Der türkische Außenminister Mevlüt Cavusoglu bekräftigte in Berlin die Vorbehalte seines Landes, sagte aber auch, dass die Türkei immer für eine „Politik der offenen Tür“ stehe. Haavisto sagte: „Ich bin mir sicher, dass wir für diese Sache eine Lösung finden werden.“ Später hieß es, die Türkei fordere für ein Ja zur Aufnahme Schwedens und Finnlands in die NATO Sicherheitsgarantien. Zudem müssten Exportbeschränkungen aufgehoben werden. Darüber hinaus sollten beide Länder damit aufhören, Terrorismus zu unterstützen, sagte Cavusoglu. NATO-Generalsekretär Jens Stoltenberg zeigte sich zuversichtlich, dass die Türkei den Beitritt nicht blockieren werde.

Sicherheitsexpertin Tchakarova zu NATO und Russland

Finnland und Schweden wollen schnell in die NATO. Wie wird Moskau reagieren?
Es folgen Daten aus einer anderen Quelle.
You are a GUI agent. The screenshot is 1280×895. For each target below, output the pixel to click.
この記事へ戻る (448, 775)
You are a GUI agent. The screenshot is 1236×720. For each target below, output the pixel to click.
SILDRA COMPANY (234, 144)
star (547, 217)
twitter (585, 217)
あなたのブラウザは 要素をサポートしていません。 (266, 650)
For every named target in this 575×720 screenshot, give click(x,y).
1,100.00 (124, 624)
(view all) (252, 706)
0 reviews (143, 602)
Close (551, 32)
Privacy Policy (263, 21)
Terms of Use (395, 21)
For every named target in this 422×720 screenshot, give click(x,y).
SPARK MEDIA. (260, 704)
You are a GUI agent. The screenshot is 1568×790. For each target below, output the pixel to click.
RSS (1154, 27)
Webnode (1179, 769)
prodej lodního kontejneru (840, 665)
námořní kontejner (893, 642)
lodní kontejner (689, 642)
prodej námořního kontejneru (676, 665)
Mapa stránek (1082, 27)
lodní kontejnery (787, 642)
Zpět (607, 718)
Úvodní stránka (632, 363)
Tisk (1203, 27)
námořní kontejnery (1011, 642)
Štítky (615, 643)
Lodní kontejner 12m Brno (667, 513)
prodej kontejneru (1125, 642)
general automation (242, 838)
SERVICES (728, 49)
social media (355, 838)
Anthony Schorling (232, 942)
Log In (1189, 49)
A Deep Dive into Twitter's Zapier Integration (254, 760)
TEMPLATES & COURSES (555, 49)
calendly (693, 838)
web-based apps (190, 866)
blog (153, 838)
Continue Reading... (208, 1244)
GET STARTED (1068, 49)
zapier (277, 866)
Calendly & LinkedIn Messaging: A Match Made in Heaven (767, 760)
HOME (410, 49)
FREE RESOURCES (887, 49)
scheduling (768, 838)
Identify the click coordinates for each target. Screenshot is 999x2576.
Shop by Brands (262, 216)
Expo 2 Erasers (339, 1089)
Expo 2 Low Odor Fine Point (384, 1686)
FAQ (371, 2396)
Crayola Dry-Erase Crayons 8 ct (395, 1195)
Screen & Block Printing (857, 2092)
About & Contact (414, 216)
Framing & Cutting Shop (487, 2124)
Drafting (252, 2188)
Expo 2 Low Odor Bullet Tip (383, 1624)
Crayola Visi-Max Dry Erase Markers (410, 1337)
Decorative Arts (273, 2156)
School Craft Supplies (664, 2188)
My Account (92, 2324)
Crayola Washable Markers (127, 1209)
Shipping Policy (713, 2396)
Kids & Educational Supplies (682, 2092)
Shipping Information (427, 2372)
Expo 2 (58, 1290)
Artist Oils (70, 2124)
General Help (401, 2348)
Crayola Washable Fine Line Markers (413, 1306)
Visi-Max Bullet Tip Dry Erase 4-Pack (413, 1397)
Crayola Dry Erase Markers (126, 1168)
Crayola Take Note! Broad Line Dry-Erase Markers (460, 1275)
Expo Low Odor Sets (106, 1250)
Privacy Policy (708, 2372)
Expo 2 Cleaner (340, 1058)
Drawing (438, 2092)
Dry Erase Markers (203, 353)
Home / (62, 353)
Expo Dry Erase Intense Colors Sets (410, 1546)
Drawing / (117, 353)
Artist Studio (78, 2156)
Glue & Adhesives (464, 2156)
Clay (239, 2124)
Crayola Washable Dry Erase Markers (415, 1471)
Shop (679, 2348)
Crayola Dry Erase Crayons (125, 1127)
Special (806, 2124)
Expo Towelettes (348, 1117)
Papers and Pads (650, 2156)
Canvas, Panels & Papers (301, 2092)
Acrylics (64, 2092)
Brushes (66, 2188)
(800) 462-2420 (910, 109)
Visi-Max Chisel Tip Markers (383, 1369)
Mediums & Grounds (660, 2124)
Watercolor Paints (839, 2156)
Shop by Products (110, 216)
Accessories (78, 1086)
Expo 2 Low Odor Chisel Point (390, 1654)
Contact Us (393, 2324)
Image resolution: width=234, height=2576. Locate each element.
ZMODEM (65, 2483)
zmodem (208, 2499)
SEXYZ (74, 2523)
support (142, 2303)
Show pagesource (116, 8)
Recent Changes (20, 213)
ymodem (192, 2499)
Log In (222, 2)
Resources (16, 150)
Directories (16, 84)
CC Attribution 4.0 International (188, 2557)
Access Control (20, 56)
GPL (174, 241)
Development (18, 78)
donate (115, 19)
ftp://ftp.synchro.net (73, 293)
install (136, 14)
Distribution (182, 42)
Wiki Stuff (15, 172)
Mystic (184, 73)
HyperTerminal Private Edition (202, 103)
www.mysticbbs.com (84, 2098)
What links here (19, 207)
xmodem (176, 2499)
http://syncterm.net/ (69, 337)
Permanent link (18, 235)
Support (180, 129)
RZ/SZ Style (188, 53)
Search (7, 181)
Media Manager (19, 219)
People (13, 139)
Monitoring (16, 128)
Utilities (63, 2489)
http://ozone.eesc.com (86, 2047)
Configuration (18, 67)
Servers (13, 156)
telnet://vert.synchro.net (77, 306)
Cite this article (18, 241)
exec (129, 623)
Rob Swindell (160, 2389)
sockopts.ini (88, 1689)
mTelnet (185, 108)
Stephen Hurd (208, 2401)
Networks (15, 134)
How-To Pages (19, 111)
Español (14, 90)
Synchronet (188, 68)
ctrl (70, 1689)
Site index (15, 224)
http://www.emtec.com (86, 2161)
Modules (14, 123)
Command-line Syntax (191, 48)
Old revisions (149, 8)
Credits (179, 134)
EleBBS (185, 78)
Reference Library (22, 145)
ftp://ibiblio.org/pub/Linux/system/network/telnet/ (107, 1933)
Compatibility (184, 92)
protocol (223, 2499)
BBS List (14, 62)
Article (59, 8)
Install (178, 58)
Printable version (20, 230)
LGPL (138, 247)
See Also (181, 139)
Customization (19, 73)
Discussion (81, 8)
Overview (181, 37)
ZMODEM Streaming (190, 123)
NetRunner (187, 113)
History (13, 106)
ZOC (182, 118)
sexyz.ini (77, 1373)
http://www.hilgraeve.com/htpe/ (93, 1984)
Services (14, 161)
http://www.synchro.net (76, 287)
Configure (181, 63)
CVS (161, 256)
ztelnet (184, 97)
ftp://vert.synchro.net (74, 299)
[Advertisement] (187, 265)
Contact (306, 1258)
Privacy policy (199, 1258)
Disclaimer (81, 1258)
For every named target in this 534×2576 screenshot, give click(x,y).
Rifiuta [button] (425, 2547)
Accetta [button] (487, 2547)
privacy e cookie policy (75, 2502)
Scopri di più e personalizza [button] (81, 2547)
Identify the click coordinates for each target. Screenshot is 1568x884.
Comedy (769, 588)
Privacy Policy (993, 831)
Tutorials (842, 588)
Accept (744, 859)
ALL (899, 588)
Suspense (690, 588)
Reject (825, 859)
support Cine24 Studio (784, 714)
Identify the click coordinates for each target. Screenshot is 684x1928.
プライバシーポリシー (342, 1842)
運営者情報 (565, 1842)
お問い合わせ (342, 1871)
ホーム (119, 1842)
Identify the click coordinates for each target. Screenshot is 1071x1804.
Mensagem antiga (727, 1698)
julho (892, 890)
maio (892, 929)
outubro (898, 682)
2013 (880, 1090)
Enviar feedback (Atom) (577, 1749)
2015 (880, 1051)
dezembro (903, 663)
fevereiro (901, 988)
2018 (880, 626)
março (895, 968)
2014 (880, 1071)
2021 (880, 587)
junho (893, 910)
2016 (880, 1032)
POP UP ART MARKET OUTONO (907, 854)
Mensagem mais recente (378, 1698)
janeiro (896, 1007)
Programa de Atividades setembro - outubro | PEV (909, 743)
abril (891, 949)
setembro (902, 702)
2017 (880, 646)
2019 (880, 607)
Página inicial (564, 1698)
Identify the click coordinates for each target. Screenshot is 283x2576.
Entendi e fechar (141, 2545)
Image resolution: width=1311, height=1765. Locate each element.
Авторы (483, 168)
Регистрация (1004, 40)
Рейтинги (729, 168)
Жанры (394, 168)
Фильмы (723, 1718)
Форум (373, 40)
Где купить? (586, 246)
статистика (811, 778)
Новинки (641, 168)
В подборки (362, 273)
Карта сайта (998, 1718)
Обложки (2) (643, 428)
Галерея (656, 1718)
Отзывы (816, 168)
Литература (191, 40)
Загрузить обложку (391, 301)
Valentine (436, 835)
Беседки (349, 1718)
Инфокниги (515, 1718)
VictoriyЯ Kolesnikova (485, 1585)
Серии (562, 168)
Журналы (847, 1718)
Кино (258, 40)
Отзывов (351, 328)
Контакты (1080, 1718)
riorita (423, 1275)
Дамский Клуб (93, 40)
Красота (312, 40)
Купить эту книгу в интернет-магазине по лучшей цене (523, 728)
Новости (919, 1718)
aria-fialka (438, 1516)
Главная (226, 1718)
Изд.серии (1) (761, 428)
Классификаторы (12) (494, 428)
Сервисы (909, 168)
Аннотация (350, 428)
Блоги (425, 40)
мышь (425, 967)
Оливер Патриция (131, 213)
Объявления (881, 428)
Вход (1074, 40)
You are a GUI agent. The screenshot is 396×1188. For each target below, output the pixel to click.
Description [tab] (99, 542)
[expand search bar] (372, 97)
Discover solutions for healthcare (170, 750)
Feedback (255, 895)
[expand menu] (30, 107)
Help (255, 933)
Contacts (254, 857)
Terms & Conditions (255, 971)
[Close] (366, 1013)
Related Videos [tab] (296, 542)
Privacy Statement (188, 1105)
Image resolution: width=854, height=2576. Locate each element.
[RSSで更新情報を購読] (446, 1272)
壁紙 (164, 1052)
In der ZIB2 nimmt Velina Tchakarova (Direktorin Austria Institut für Europa- und Sicherheitspolitik) dazu Stellung.

„Keine Hängepartie“

Baerbock hatte am Rande des informellen Treffens betont, Deutschland werde den Beitritt von Finnland und Schweden „sehr, sehr schnell“ ratifizieren. Auch andere Länder hätten entsprechende Signale ausgesandt. Ein Beitritt dürfe keine „Hängepartie“ werden, so Baerbock.

Die Regierungen in Helsinki und Stockholm sind besorgt über die Sicherheitslage ihrer Länder in der Zeit zwischen den Aufnahmeanträgen und dem Vollzug des Beitritts. In dieser Phase ist die Beistandspflicht laut Artikel 5 des NATO-Vertrags offiziell noch nicht in Kraft. Es müsse laut Baerbock zu einer raschen Ratifizierung kommen. Alle 30 NATO-Staaten müssen dem Beitritt Schwedens und Finnlands zustimmen, danach die Parlamente der Mitgliedsländer die Aufnahme ratifizieren.